| Task details |
Return every line of the listing below that contains the string "dimensions".

[Begin Material for this exercise]

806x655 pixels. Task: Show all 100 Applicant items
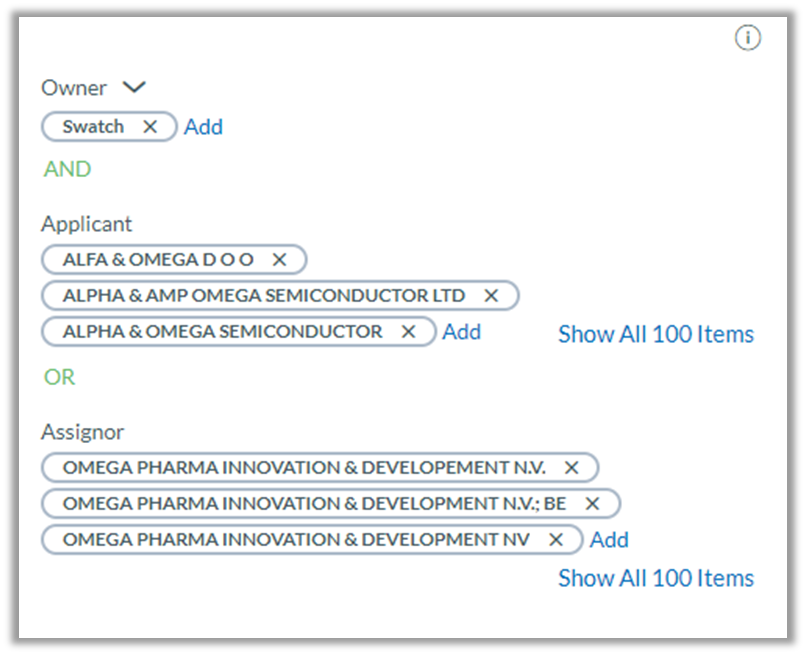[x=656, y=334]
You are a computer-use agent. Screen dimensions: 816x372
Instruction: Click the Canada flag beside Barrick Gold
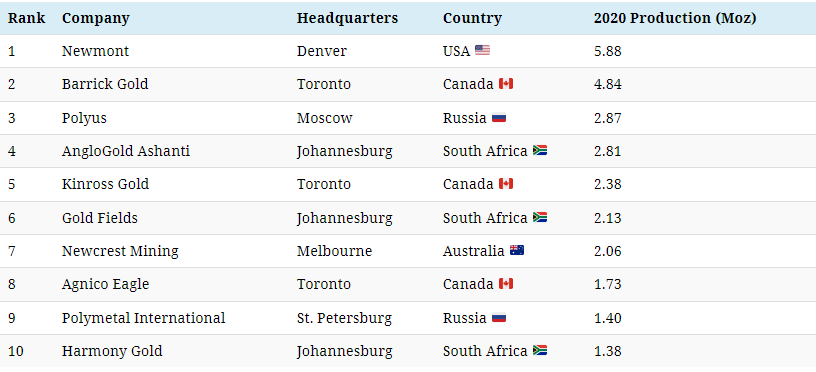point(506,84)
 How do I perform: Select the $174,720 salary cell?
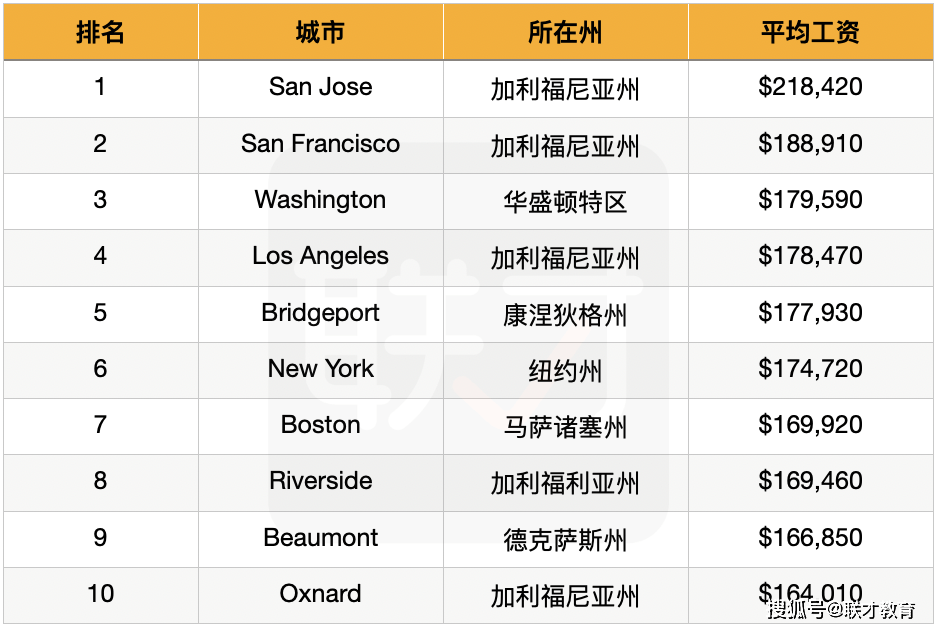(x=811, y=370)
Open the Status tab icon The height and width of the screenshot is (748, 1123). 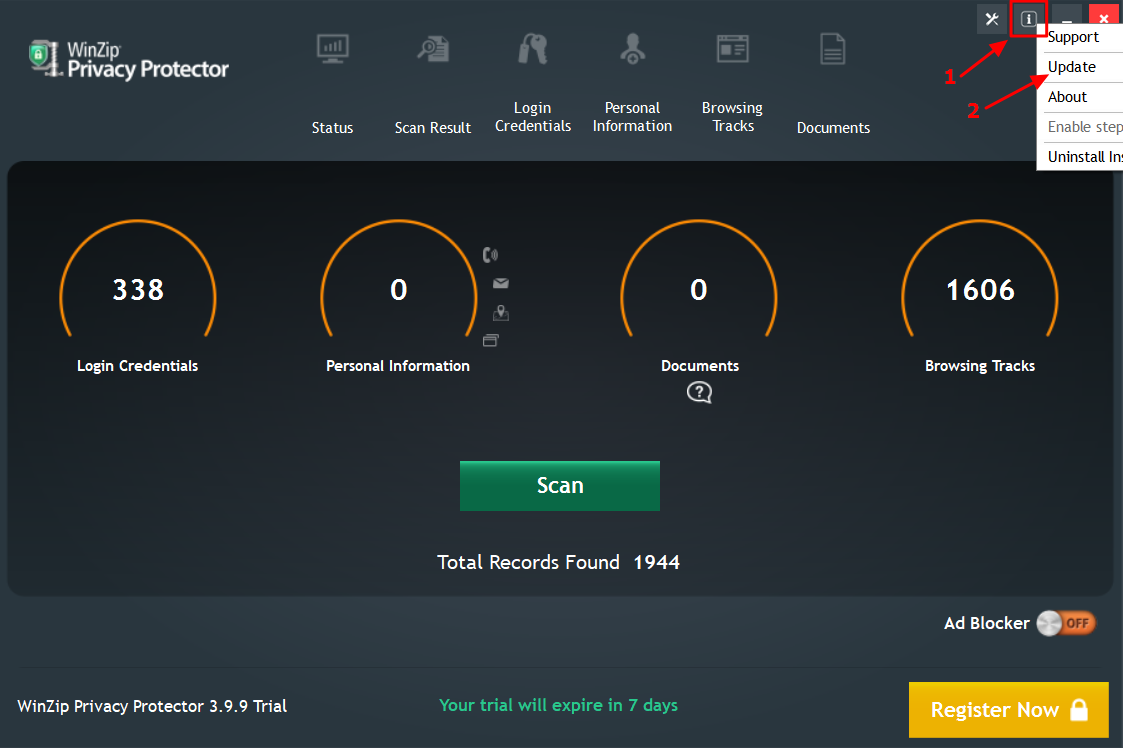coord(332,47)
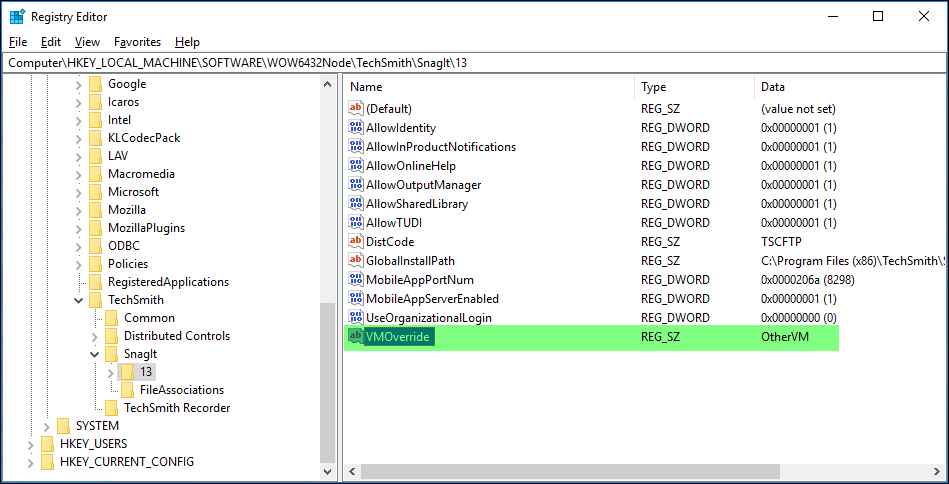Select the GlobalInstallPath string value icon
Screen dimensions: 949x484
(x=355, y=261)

[End Material for this exercise]

| Written response |
You are a computer-use agent. Screen dimensions: 816x372
Screen dimensions: 949x484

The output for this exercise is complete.